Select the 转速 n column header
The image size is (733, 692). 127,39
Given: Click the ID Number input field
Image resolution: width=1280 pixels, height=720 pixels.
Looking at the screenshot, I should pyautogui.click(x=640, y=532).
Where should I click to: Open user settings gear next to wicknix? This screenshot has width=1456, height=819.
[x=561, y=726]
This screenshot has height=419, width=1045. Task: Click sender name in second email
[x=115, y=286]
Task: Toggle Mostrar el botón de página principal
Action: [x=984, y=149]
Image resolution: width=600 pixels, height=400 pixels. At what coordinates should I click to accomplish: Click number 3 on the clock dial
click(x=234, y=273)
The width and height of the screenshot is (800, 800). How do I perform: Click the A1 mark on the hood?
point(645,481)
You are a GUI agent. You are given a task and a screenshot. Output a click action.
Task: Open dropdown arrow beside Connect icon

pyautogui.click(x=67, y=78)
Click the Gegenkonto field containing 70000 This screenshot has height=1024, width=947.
************
▶ Prompt: Copy out all of the material above word for word, leaving nothing out.

▶ Solution for this problem:
Select the 转速 n column header
The image size is (733, 692). 127,39
Given: Click the ID Number input field
Image resolution: width=1280 pixels, height=720 pixels.
Looking at the screenshot, I should pyautogui.click(x=640, y=532).
Where should I click to: Open user settings gear next to wicknix? This screenshot has width=1456, height=819.
[x=561, y=726]
This screenshot has height=419, width=1045. Task: Click sender name in second email
[x=115, y=286]
Task: Toggle Mostrar el botón de página principal
Action: [x=984, y=149]
Image resolution: width=600 pixels, height=400 pixels. At what coordinates should I click to accomplish: Click number 3 on the clock dial
click(x=234, y=273)
The width and height of the screenshot is (800, 800). How do I perform: Click the A1 mark on the hood?
point(645,481)
You are a GUI agent. You are given a task and a screenshot. Output a click action.
Task: Open dropdown arrow beside Connect icon

pyautogui.click(x=67, y=78)
Click the Gegenkonto field containing 70000 This screenshot has height=1024, width=947.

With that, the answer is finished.